Element and text position data:
════════════════════

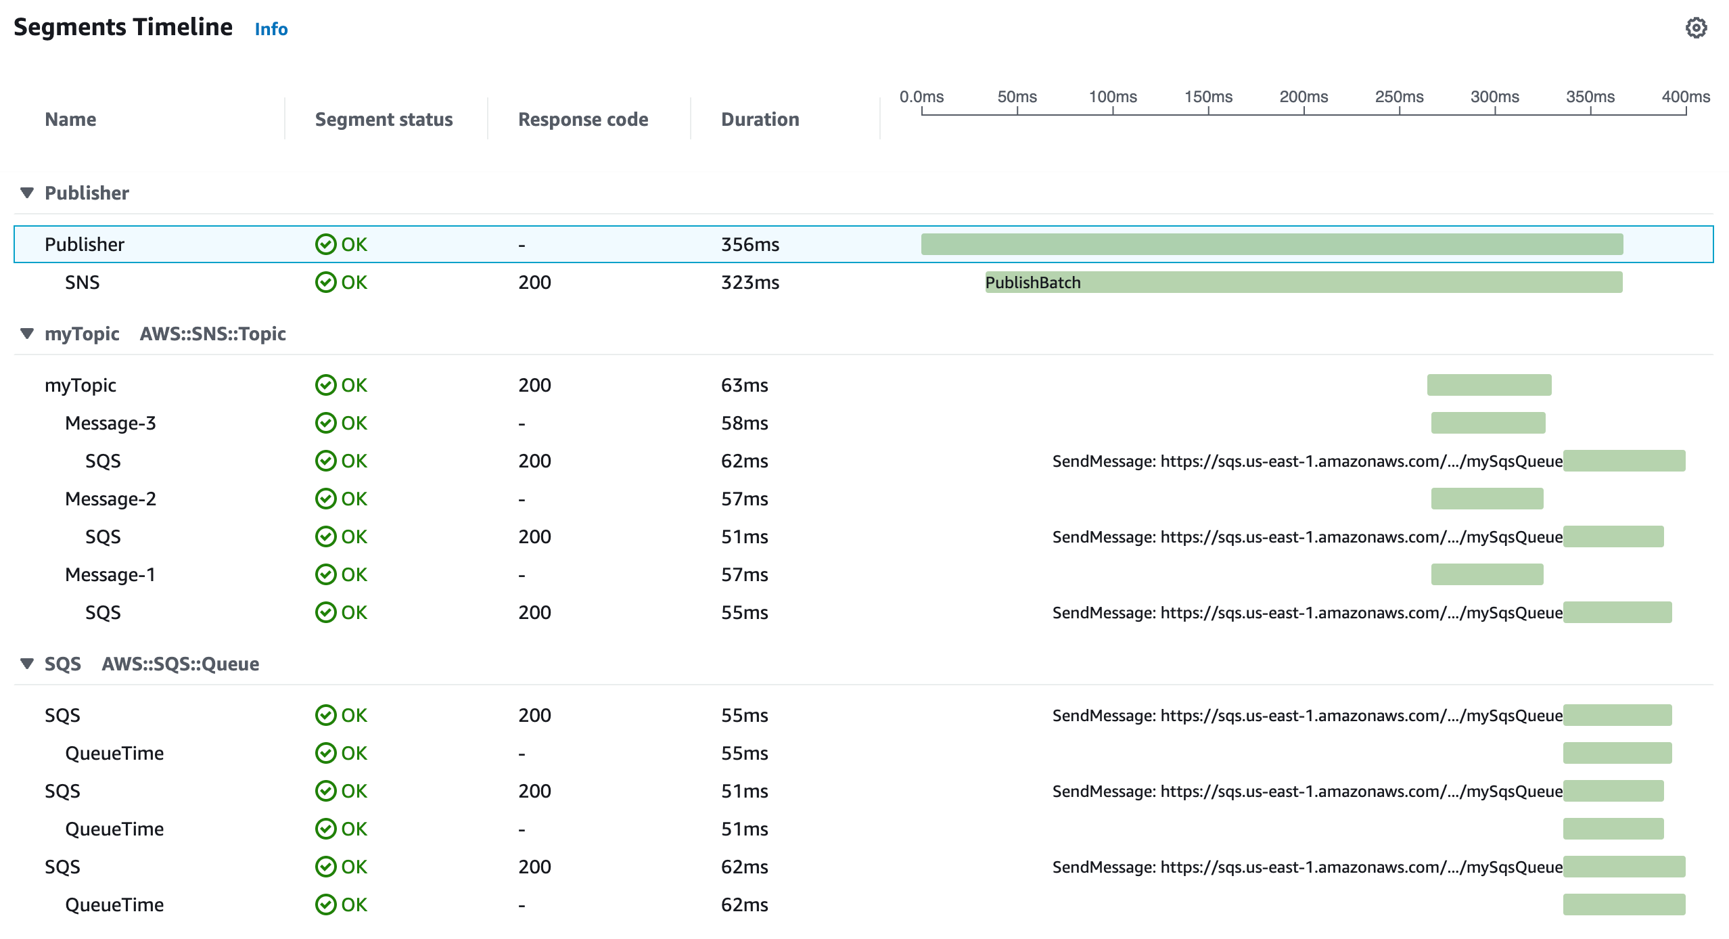1729x939 pixels.
Task: Sort by the Duration column header
Action: [x=760, y=119]
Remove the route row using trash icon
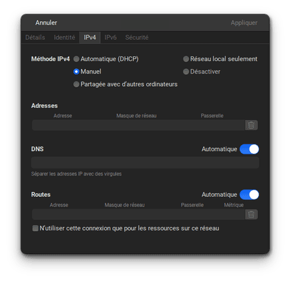The width and height of the screenshot is (292, 283). (x=251, y=214)
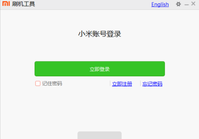The height and width of the screenshot is (139, 199).
Task: Enable the 记住密码 checkbox
Action: pos(38,83)
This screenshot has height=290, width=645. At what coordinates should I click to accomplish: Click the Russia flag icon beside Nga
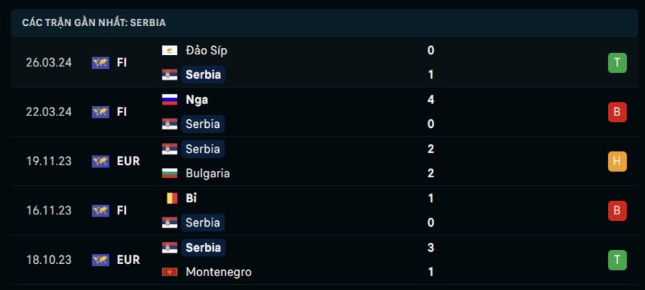[169, 100]
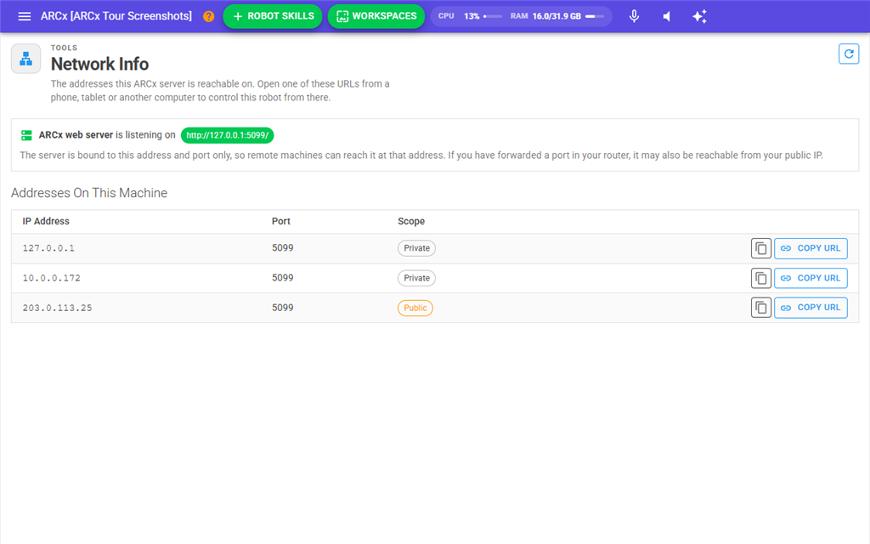Open the hamburger main menu
Screen dimensions: 870x544
click(25, 16)
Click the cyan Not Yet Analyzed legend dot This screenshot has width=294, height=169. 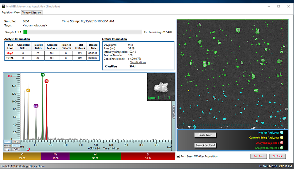coord(282,132)
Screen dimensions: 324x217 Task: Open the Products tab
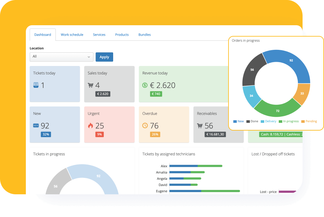[122, 34]
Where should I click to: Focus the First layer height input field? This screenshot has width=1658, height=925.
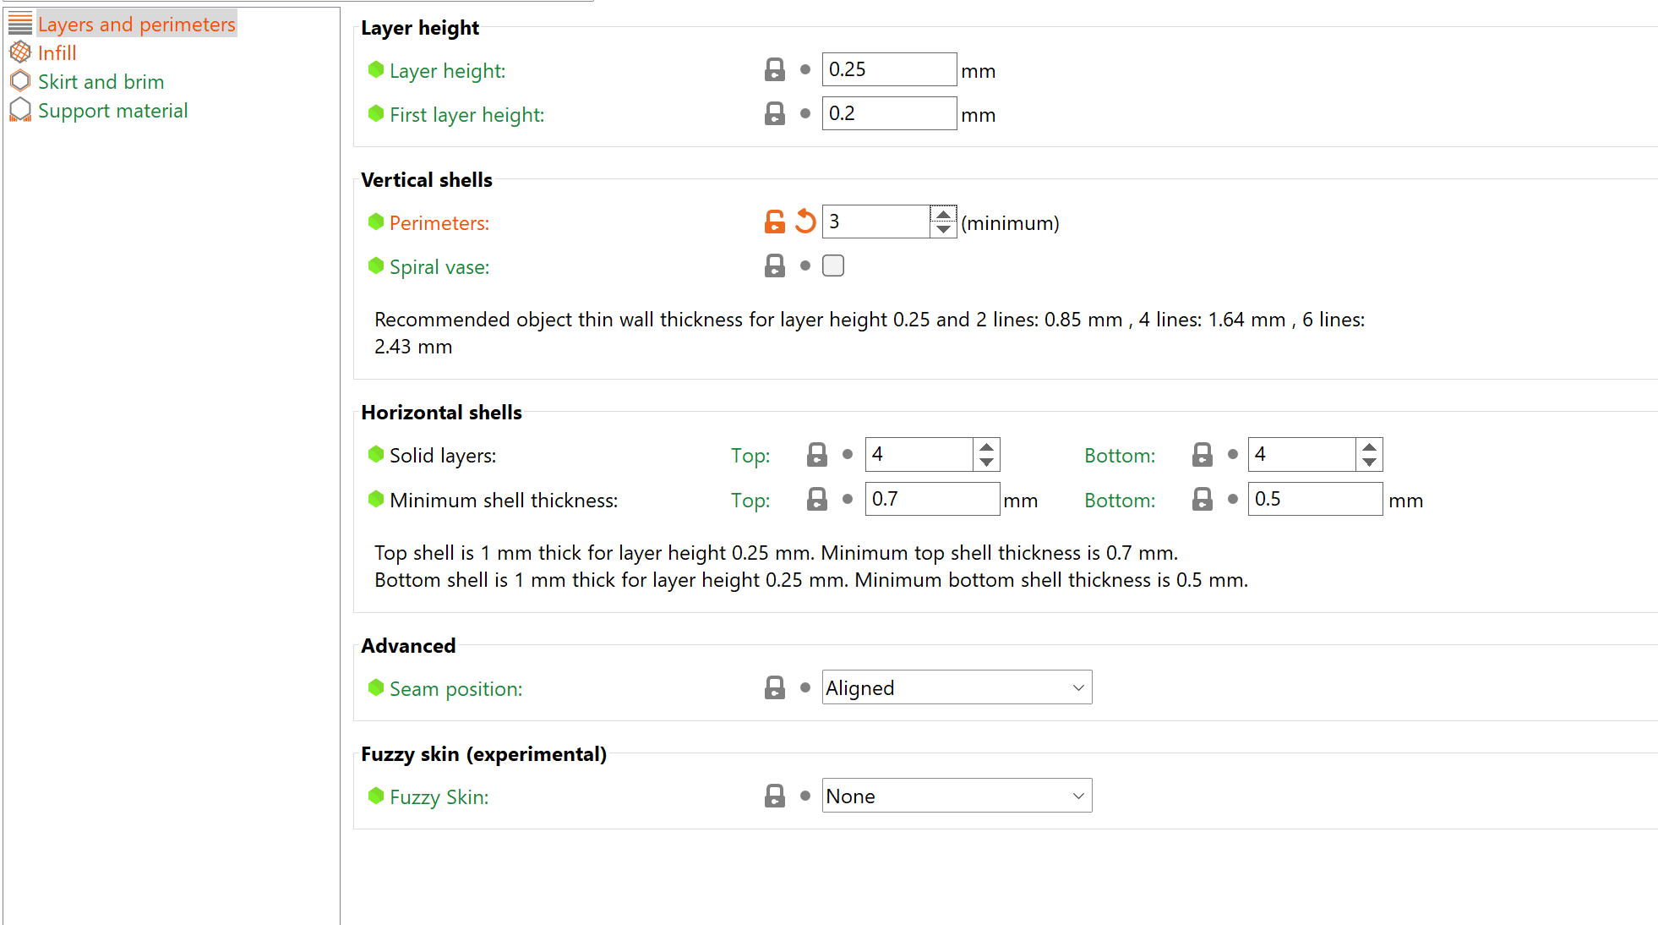tap(889, 113)
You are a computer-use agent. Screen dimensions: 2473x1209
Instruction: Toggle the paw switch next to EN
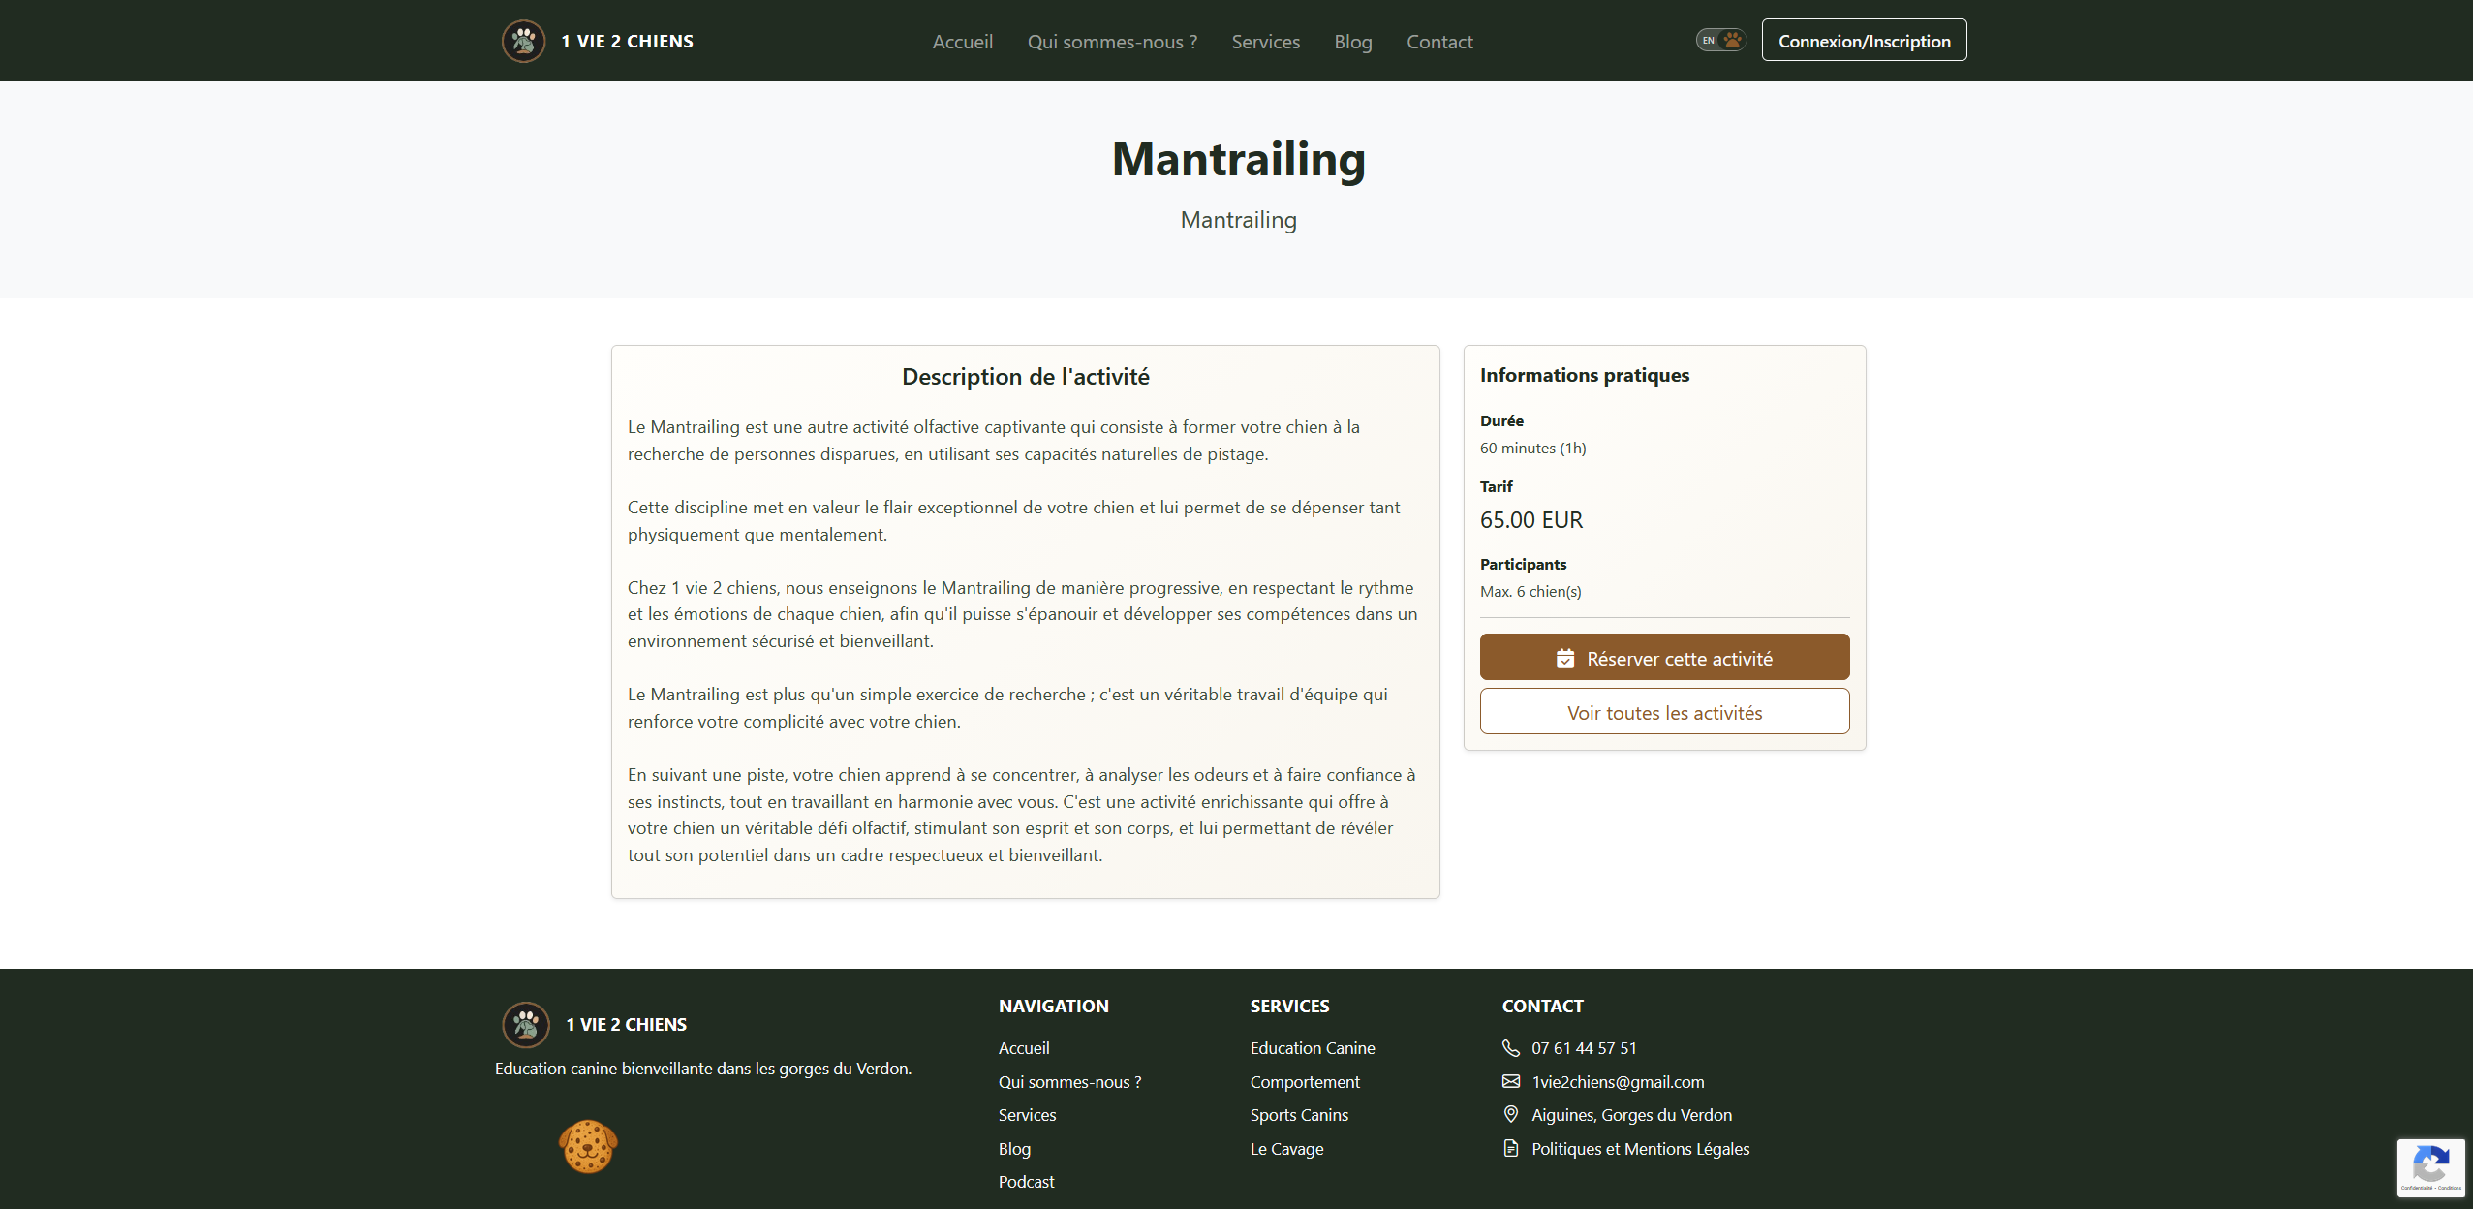coord(1734,40)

════════════════════

**Instruction:**
Count the lines of the entries above that contain the word "dimensions", and reply with only that number.

**Exercise answer:**
3